Puerto Rican parrots at Rio Abajo (photo by Brendan Borrell)Last Friday, David Logue, an old friend and biologist from the University of Puerto Rico-Mayagüez took me out to see the island’s imperiled parrots and explain how deciphering their duets could improve efforts to save them.

The Puerto Rican parrot (Amazona vittata) is the only extant parrot native to the United States and is considered one of the most endangered birds in the world. When Christopher Columbus arrived on the island in 1493, there were probably a million Iguaca–as the locals called them–but as colonists chopped down forests, their numbers plummeted. By 1968, just two dozen animals remained.

That’s when the U.S. Forest Service launched its captive breeding project in the El Yunque National Forest. Then, in 1989, the Puerto Rican Department of Natural Resources got in on the act, establishing an aviary at the Rio Abajo State Forest where Logue has brought me to meet his soon-to-be graduate student, Brian Ramos. For the last 11 years, Ramos has been working at the aviary and has nearly mastered the art of avian matchmaking.

After disinfecting our feet, Ramos guided us out a muddy track to the flight cages where the emerald-feathered birds are allowed to mingle. Birds bond with one another by performing a duet–a song-like conversation between the male and female–and Ramos allows the couples with most enthusiastic duets to mate with one another. Currently, the aviary has 198 birds in captivity and is pumping out as many as 30 new chicks each year.

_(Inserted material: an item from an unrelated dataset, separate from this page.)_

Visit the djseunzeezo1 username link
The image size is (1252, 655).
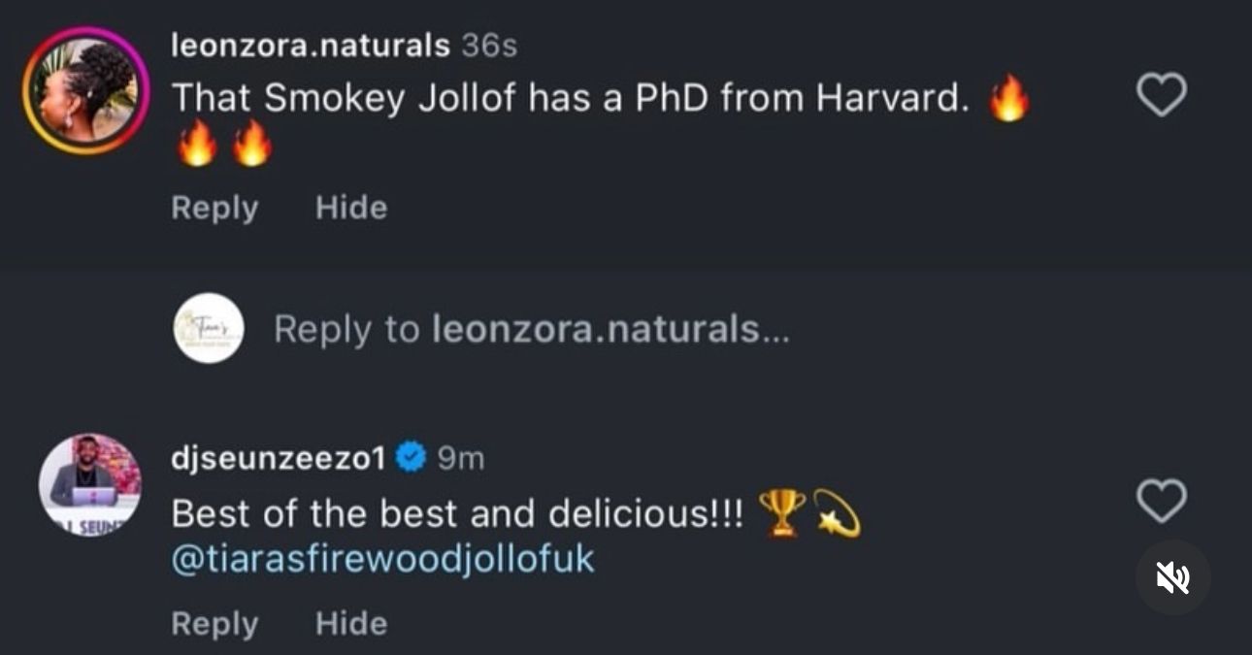[279, 458]
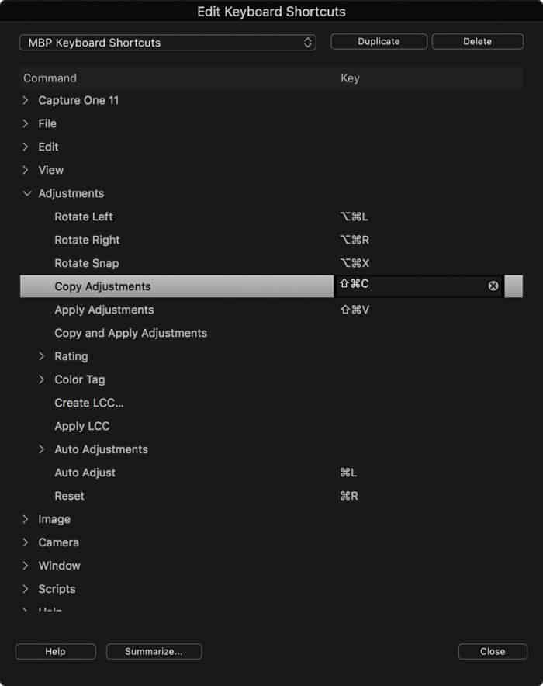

While Ramos has a great record, he thinks he can do better. After all, just 68 birds currently survive in the wild. “We have many fertile pairs, but not all of them are able to raise their chicks,” he says. “I want to have a better understanding of which birds to choose for mating.”

So in the fall, Logue and Ramos will begin filming parrot pairs and recording their duets together to look for subtle clues about how well they are able to work together. Logue, who has studied such duets in black-bellied wrens in Panama, says a key variable in these duets is how quickly the female responds to the male and vice versa. To me, it just sounds like a bunch of random squawking, but Logue insists there’s a logic to this cacophony.